Smythe, David (DNB00)
SMYTHE, DAVID, Lord Methven (1746–1806), Scottish judge, son of David Smythe of Methven, and Mary, daughter of James Graham of Braco, was born on 17 Jan. 1746. Having studied for the law, he was admitted advocate on 4 Aug. 1769. Smythe was raised to the bench, in succession to Francis Garden of Gardenstone, on 15 Nov. 1793, taking the title of Lord Methven. He was appointed a commissioner of justiciary on the death of Lord Abercromby, 11 March 1796, but resigned that office in 1804. He died at Edinburgh on 30 Jan. 1806. Lord Methven was credited with the highest integrity as a judge and an excellent understanding.
He married, first, on 8 April 1772, Elizabeth, only daughter of Sir Robert Murray, bart., of Hillhead; she died on 30 June, 1785, leaving three sons and four daughters. By his second wife, Euphemia, daughter of Mungo Murray of Lintrose, who was reckoned one of the beauties of her time and was the subject of one of Burns's songs, he had two sons and two daughters.
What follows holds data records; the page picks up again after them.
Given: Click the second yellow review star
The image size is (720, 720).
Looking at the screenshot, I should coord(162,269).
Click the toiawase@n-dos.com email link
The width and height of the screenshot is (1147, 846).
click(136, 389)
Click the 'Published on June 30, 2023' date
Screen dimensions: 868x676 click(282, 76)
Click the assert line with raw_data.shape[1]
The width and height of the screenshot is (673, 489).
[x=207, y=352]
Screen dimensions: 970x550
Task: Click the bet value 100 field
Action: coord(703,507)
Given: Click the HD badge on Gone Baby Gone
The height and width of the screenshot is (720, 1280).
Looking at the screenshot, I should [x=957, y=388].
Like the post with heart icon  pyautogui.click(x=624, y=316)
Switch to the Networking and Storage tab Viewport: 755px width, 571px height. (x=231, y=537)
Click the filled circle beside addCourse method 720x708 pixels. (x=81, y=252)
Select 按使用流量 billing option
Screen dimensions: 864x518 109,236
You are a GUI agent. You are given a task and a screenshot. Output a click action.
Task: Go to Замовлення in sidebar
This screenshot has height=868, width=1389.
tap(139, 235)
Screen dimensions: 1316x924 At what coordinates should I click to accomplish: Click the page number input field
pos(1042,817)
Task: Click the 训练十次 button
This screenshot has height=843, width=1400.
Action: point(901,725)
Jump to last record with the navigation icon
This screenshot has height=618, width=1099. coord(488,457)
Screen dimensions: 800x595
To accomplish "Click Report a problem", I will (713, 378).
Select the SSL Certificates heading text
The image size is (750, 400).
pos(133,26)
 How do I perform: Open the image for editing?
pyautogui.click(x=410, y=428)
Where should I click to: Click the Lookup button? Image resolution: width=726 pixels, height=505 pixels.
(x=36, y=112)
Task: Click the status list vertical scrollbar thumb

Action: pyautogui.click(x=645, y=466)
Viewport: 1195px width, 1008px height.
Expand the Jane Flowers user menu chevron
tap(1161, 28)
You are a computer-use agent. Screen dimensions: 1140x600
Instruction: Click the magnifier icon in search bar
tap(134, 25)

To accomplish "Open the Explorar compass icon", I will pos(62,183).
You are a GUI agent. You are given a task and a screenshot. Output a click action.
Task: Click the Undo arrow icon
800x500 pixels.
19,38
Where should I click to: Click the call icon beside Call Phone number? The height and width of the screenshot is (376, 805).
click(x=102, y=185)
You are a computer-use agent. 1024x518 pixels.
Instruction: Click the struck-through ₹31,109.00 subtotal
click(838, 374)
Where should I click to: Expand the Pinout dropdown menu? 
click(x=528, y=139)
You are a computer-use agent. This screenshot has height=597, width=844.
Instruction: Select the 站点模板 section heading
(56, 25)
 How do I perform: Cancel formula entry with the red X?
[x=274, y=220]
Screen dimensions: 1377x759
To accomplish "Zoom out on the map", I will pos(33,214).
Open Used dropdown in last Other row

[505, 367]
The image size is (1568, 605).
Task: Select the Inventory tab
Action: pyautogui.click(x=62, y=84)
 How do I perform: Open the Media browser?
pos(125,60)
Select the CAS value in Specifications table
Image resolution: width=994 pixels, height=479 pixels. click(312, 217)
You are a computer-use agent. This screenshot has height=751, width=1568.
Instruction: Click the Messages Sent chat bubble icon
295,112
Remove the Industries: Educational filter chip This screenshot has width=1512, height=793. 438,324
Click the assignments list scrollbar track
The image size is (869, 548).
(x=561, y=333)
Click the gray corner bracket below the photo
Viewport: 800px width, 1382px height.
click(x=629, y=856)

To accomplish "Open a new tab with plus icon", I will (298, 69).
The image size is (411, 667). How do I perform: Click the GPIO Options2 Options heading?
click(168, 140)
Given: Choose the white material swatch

Smythe was succeeded in the estate by Robert Smythe, only surviving son of his first marriage; but as Robert died in 1847 without issue, the succession fell to the elder son of the second marriage, William Smythe (1805–1895) of Methven Castle.[Brunton and Haig's Senators of the College of Justice, p. 541; Scots Mag. for 1806, p. 159.]